Then we can define the preprocess method on the custom device. The program can accept an arbitrary number of transforms.

def preprocess(config):
    program = TransformProgram()
    program.add_transform(my_preprocessing_transform)
    return program, config

See also

transform() and TransformProgram

Derivatives and jacobian products will be bound to the machine learning library before the postprocessing function is called on results. Therefore the machine learning library will be responsible for combining the device provided derivatives and post processing derivatives.

from pennylane.interfaces.jax import execute as jax_boundary

def f(x):
    circuit = qml.tape.QuantumScript([qml.Rot(*x, wires=0)], [qml.expval(qml.Z(0))])
    config = ExecutionConfig(gradient_method="adjoint")
    program, config = dev.preprocess(config)
    circuit_batch, postprocessing = program((circuit, ))

    def execute_fn(tapes):
        return dev.execute_and_compute_derivatives(tapes, config)

    results = jax_boundary(circuit_batch, dev, execute_fn, None, {})
    return postprocessing(results)

x = jax.numpy.array([1.0, 2.0, 3.0])
jax.grad(f)(x)

In the above code, the quantum derivatives are registered with jax in the jax_boundary function. Only then is the classical postprocessing called on the result object.

supports_derivatives(execution_config=None, circuit=None)

Determine whether or not a device provided derivative is potentially available.

Default behaviour assumes first order device derivatives for all circuits exist if compute_derivatives() is overriden.

Parameters
  • execution_config (ExecutionConfig) – A description of the hyperparameters for the desired computation.

  • circuit (None, QuantumTape) – A specific circuit to check differentation for.

Returns

Bool

The device can support multiple different types of “device derivatives”, chosen via execution_config.gradient_method. For example, a device can natively calculate "parameter-shift" derivatives, in which case compute_derivatives() will be called for the derivative instead of execute() with a batch of circuits.

>>> config = ExecutionConfig(gradient_method="parameter-shift")
>>> custom_device.supports_derivatives(config)
True

In this case, compute_derivatives() or execute_and_compute_derivatives() will be called instead of execute() with a batch of circuits.

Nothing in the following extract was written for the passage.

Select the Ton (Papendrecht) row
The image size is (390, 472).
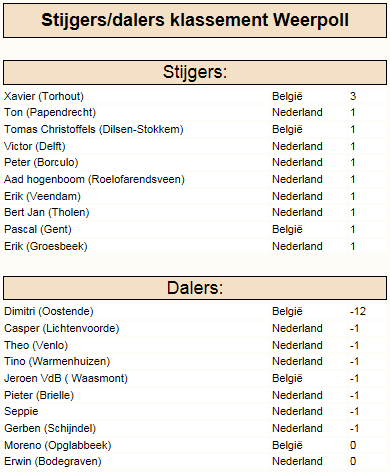click(195, 113)
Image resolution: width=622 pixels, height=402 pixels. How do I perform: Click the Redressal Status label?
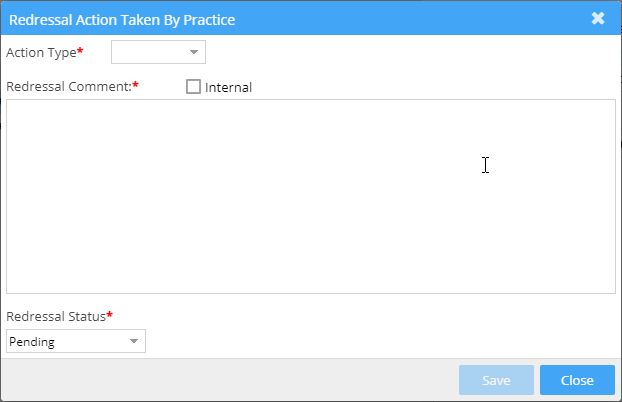point(55,316)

If circuit is not provided, then the method should return whether or not device derivatives exist for any circuit.

Example:

For example, the Python device will support device differentiation via the adjoint differentiation algorithm if the order is 1 and the execution occurs with no shots (shots=None).

>>> config = ExecutionConfig(derivative_order=1, gradient_method="adjoint")
>>> dev.supports_derivatives(config)
True
>>> circuit_analytic = qml.tape.QuantumScript([qml.RX(0.1, wires=0)], [qml.expval(qml.Z(0))], shots=None)
>>> dev.supports_derivatives(config, circuit=circuit_analytic)
True
>>> circuit_finite_shots = qml.tape.QuantumScript([qml.RX(0.1, wires=0)], [qml.expval(qml.Z(0))], shots=10)
>>> dev.supports_derivatives(config, circuit = circuit_fintite_shots)
False
>>> config = ExecutionConfig(derivative_order=2, gradient_method="adjoint")
>>> dev.supports_derivatives(config)
False

Adjoint differentiation will only be supported for circuits with expectation value measurements. If a circuit is provided and it cannot be converted to a form supported by differentiation method by preprocess(), then supports_derivatives should return False.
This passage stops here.